Память сильнее плоти и тех мест, с помощью которых она обозначает свое присутствие. Интуитивно почувствовав правоту этой мысли, мой друг исполнил волю отца и развеял прах под рублевскими соснами. Как говорилось в нашем с ним любимом фильме Данелия «Не горюй!»: «Нашел повод напиться»…
Возможно, этого пока достаточно для того, чтобы, по крайней мере в текущем сете, переиграть время?
По некоторым признакам, это май 1970 года. Или апрель 1969-го, а может, 1971-го. Это важно, однако невосстановимо с точностью до даты. В начале седьмого отец выходит из седьмого же подъезда ЦК, развернутого углом к улице Куйбышева, ныне Ильинке, перекладывает из руки в руку черную кожаную папку, где помимо непрочитанной утром «Правды» лежат какие-то бумаги в голубоватом цековском конверте и завернутый в салфетку маленький пряник (из буфета) с отпечатанным на нем именем «Вася». Он смотрит на часы на серой башне Комитета госпартконтроля, где когда-то сам работал под началом товарища Шепилова, а затем товарища Шверника, и после секундного раздумья решает идти по Большому Черкасскому, а не вдоль Новой площади. Позади остаются номенклатурное ателье по пошиву одежды, выдаче одинаковых черных бареток и унылых зимних шапок, затем – аптека № 1 с ее старорежимным интерьером.
Несмотря на то что уже вечер, солнце шпарит с почти летней энергией. В «Детском мире» отец покупает красно-желтую пластмассовую клюшку для имитации игры не то в хоккей с мячом, не то в хоккей на траве. Спускается по щербатым ступеням, садится в метро и едет по прямой линии до станции «Проспект Вернадского», отрываясь от чтения «Правды» только для того, чтобы рассеянно обозреть прозрачную капсулу остановки «Ленинские горы», куда мы с ним отправимся в выходные – прокатиться на знаменитом эскалаторе и погулять. До нашего дома на углу Кравченко и Ленинского отец идет минут пятнадцать. Клюшка приводит меня в невообразимый восторг. Кто бы мог подумать, что я каким-то непостижимым образом запомню этот вечер и декорации к нему – ярко-красный, во все окно бабушкиной комнаты, закат…

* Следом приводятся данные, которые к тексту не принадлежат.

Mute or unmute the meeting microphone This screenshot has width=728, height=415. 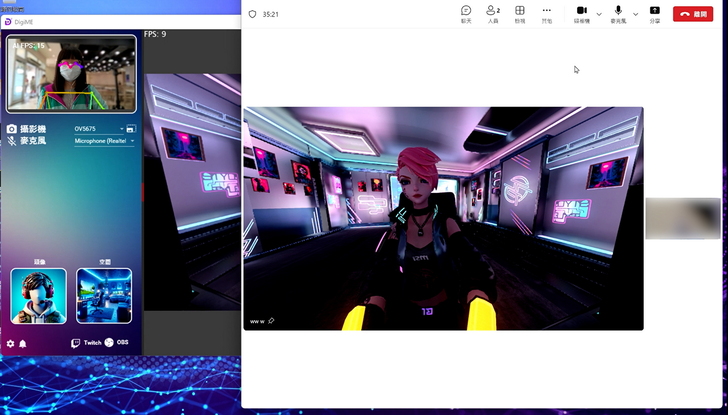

Мне часто снится эта наша квартира на Ленинском. Длинный двор, соседний детский сад, откуда я в первый же день пребывания сбежал домой, и почему-то грохочущий лифт с круглыми, похожими на пуговицы, кнопками. Я плохо помню эпизоды жизни в этой квартире. И теперь бесконечные сны кажутся попыткой вспомнить то, что никак не всплывает в памяти. Мне не хватает деталей, поэтому во сне они меняют друг друга – я словно пытаюсь приладить их, одну к другой, как множество кусочков гигантского пазла. Когда я побывал в этом дворе, засыпанном, как снегом, тополиным пухом, где шум Ленинского проспекта словно проглатывается, когда входишь в арку, выяснилось, что детали (двор, например, оказался значительно меньше, чем запечатлел детский глаз) решительно несущественны, гораздо важнее освещение. Удивительно, но во сне оно было воспроизведено абсолютно точно.